Embora o diagnóstico histológico seja a regra ouro para a maioria dos tumores cerebrais, as lesões localizadas no tronco cerebral representam uma exceção importante. Devido à complexidade anatômica e à vitalidade das estruturas do tronco, a biópsia nessas regiões apresenta um risco significativamente elevado de complicações neurológicas, tornando a ressonância magnética (RMN) o principal método diagnóstico e guia terapêutico.

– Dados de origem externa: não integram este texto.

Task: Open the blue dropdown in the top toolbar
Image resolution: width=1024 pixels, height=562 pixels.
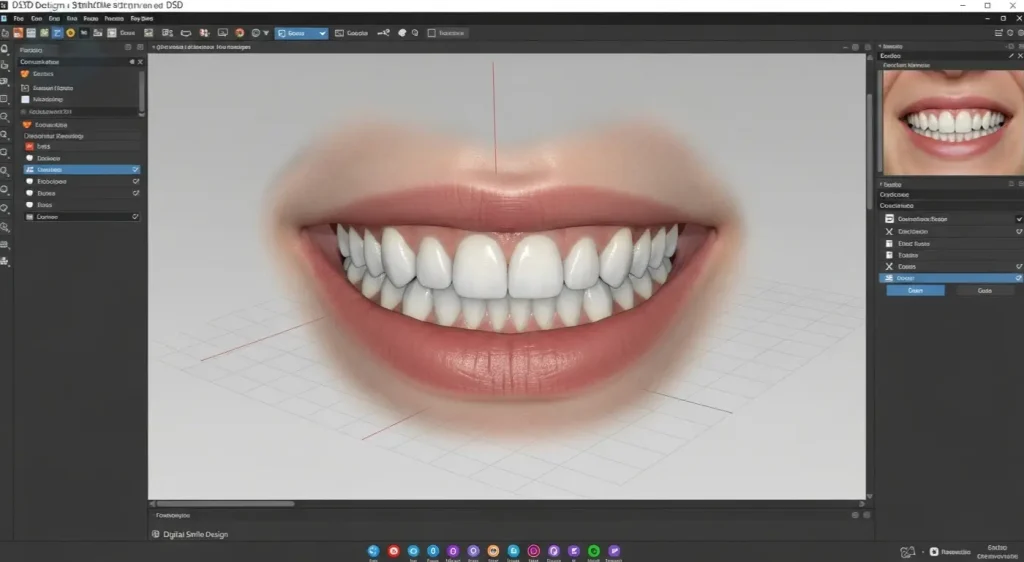Action: point(301,33)
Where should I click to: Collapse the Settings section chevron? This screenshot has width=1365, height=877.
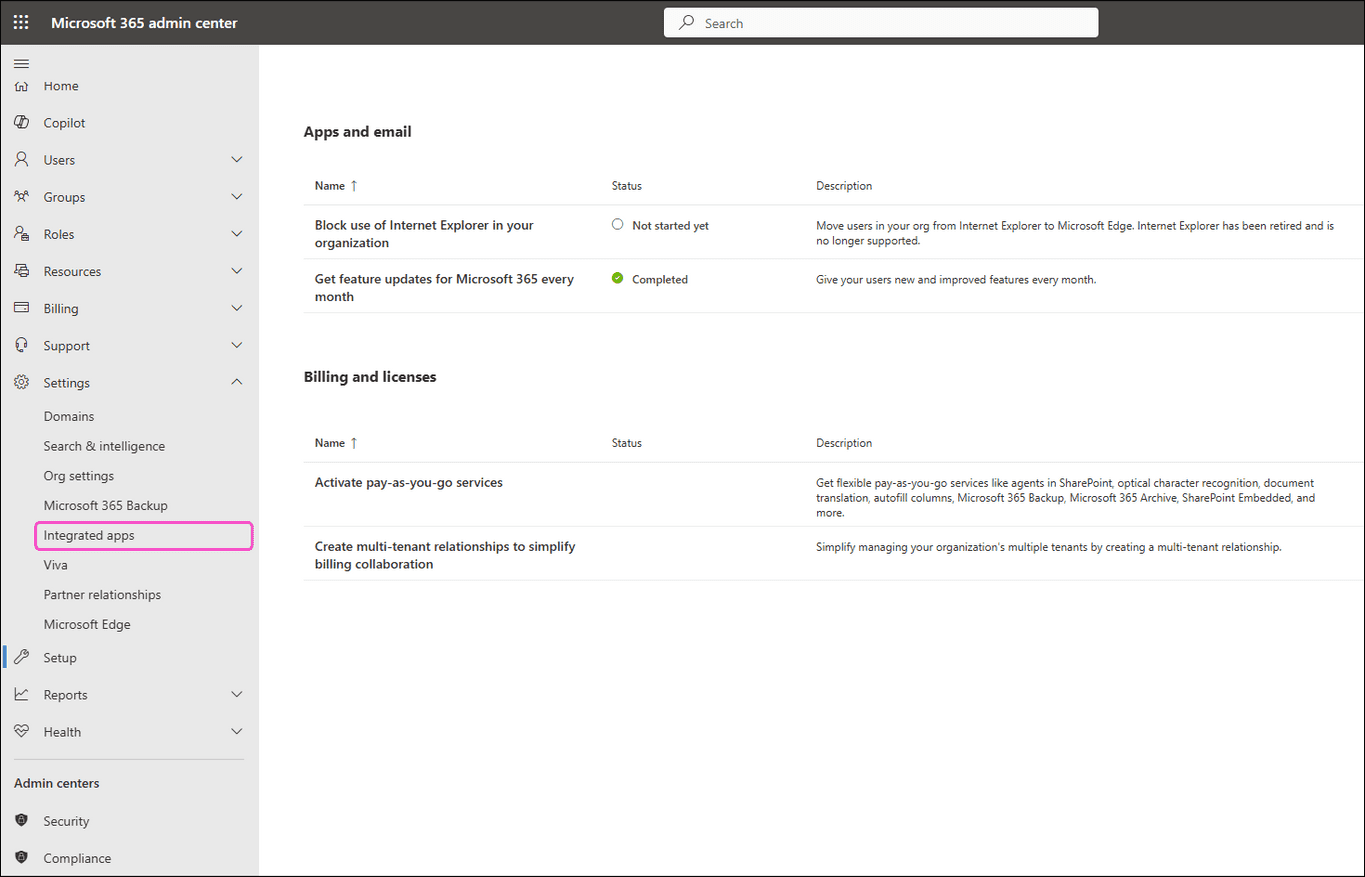(x=237, y=382)
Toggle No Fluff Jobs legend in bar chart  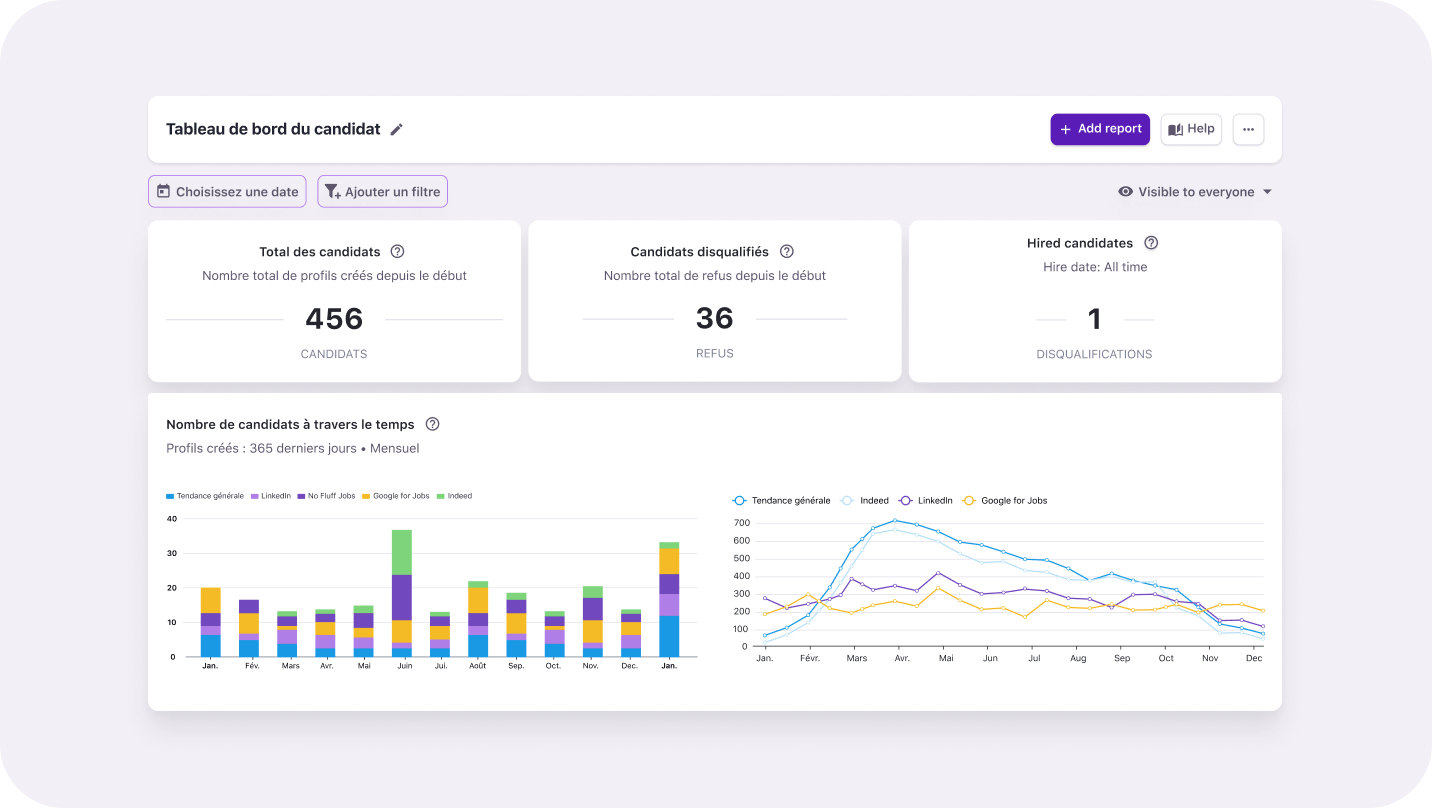pos(326,496)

Os gliomas de tronco cerebral representam um desafio diagnóstico e terapêutico na neuro-oncologia, especialmente em pediatria. A localização anatômica, rica em centros vitais e vias neurais, torna essas lesões particularmente delicadas. Historicamente, o diagnóstico baseava-se predominantemente na apresentação clínica e nos achados de neuroimagem, com a ressonância magnética (RMN) sendo a modalidade de escolha devido à sua capacidade de detalhar a anatomia e a patologia dessas estruturas complexas. Apesar da importância do diagnóstico histológico para a classificação e prognóstico da maioria dos tumores cerebrais, a biópsia de lesões de tronco cerebral é frequentemente evitada devido ao alto risco de morbidade e mortalidade. A manipulação cirúrgica nessa região pode levar a déficits neurológicos permanentes ou fatais. Estudos têm demonstrado que, embora a biópsia possa fornecer um diagnóstico preciso, as complicações superam os benefícios em muitos casos, especialmente nos gliomas difusos intrínsecos de ponte (DIPG), onde o prognóstico é invariavelmente reservado. Portanto, o manejo dos gliomas de tronco cerebral frequentemente se baseia nas características radiológicas típicas da RMN, que guiam a decisão terapêutica, geralmente radioterapia. A exceção à regra do diagnóstico histológico é um ponto crucial para residentes, enfatizando a necessidade de ponderar o risco-benefício de procedimentos invasivos em áreas cerebrais de alta funcionalidade. O conhecimento aprofundado da neuroanatomia e das limitações dos procedimentos é essencial para a prática segura e eficaz.
A RMN é fundamental devido à sua alta resolução para visualizar as complexas estruturas do tronco cerebral, permitindo a detecção e caracterização de lesões, além de avaliar sua extensão e relação com estruturas adjacentes, sem os riscos invasivos da biópsia.
Os principais riscos incluem danos a vias neurais vitais, resultando em déficits neurológicos graves como paralisias, distúrbios respiratórios ou cardíacos, hemorragia e infecção, devido à alta concentração de núcleos e tratos essenciais no tronco cerebral.
A biópsia pode ser considerada em casos selecionados onde o diagnóstico por imagem é incerto, há necessidade de diferenciar entre lesões benignas e malignas para guiar um tratamento específico, ou em protocolos de pesquisa, sempre após uma avaliação rigorosa do risco-benefício.